Exactly the lines from the one with "Instruction: Click the enabled" through the final line of the listing below should appear in the answer, and no others.

%%

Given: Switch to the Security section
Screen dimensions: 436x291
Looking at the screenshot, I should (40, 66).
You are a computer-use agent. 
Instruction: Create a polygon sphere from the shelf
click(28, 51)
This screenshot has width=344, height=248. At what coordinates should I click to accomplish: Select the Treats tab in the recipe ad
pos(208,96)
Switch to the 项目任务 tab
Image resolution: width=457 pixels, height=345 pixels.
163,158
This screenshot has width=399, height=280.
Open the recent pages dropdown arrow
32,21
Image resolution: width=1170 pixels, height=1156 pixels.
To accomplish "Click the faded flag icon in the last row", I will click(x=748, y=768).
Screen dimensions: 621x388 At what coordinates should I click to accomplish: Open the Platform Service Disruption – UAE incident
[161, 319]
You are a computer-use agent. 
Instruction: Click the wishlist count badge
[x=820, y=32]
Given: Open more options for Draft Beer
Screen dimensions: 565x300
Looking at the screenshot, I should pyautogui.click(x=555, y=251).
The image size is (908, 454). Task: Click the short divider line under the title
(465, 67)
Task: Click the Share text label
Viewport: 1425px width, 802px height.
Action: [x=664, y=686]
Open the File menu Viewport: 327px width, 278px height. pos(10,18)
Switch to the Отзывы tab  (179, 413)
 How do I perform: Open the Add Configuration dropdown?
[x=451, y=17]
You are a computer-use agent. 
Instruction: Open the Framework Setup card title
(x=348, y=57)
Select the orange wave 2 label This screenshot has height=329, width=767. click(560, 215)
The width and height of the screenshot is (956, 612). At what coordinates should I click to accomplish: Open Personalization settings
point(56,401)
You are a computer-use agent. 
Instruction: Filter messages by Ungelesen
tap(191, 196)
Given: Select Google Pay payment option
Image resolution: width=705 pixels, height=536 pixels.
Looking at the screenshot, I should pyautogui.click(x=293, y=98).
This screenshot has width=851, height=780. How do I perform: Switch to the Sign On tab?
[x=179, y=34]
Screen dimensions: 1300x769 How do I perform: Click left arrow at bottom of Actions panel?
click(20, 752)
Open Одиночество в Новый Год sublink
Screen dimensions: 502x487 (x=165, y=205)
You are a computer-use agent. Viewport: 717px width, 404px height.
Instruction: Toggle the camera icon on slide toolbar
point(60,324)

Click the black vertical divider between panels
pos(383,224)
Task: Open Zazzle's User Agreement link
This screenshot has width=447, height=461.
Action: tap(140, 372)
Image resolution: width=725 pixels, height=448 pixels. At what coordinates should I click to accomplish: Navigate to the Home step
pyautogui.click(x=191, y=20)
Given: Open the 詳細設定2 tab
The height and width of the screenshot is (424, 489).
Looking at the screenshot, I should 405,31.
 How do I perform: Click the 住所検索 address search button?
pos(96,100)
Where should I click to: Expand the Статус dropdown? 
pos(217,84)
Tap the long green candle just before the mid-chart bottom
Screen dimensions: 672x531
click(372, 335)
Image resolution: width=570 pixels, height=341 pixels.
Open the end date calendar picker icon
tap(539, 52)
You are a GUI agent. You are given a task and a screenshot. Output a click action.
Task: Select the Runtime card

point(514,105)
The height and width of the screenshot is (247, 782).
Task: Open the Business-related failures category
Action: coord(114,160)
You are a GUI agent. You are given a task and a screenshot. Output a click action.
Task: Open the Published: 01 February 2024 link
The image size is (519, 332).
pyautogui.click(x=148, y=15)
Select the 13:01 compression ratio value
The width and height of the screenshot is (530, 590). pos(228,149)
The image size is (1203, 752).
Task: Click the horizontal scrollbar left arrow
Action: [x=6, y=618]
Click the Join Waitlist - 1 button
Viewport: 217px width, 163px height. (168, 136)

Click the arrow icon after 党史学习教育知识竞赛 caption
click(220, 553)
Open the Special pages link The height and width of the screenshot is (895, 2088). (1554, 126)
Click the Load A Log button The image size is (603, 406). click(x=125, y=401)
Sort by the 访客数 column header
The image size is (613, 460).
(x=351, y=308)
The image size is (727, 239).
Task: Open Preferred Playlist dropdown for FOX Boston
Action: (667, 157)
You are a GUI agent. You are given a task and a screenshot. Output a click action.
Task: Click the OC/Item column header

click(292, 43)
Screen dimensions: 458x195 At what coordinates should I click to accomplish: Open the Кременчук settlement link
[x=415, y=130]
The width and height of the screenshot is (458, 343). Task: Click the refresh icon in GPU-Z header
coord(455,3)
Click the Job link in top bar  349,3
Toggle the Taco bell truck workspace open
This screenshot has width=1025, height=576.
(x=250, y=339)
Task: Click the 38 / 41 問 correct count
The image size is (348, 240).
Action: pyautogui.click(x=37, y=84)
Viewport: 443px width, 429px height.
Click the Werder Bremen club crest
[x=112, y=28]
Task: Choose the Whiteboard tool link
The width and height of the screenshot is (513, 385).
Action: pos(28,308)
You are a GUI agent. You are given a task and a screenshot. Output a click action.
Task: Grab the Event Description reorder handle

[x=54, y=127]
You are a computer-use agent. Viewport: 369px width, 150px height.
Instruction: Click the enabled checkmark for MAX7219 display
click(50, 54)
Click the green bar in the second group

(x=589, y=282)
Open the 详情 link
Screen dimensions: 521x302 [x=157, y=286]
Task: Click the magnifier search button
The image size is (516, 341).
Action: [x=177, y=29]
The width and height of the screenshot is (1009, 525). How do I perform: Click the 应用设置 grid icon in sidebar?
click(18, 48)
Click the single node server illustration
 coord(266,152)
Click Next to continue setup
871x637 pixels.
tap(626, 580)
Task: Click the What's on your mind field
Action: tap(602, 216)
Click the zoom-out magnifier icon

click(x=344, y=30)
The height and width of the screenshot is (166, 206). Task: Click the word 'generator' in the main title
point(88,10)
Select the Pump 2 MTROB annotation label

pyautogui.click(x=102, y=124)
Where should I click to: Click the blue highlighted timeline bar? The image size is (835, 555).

%%

Answer box >>
Instruction: Click the enabled checkmark for MAX7219 display
click(50, 54)
Click the green bar in the second group

(x=589, y=282)
Open the 详情 link
Screen dimensions: 521x302 [x=157, y=286]
Task: Click the magnifier search button
The image size is (516, 341).
Action: [x=177, y=29]
The width and height of the screenshot is (1009, 525). How do I perform: Click the 应用设置 grid icon in sidebar?
click(18, 48)
Click the single node server illustration
 coord(266,152)
Click Next to continue setup
871x637 pixels.
tap(626, 580)
Task: Click the What's on your mind field
Action: tap(602, 216)
Click the zoom-out magnifier icon

click(x=344, y=30)
The height and width of the screenshot is (166, 206). Task: Click the word 'generator' in the main title
point(88,10)
Select the Pump 2 MTROB annotation label

pyautogui.click(x=102, y=124)
Where should I click to: Click the blue highlighted timeline bar? The image size is (835, 555).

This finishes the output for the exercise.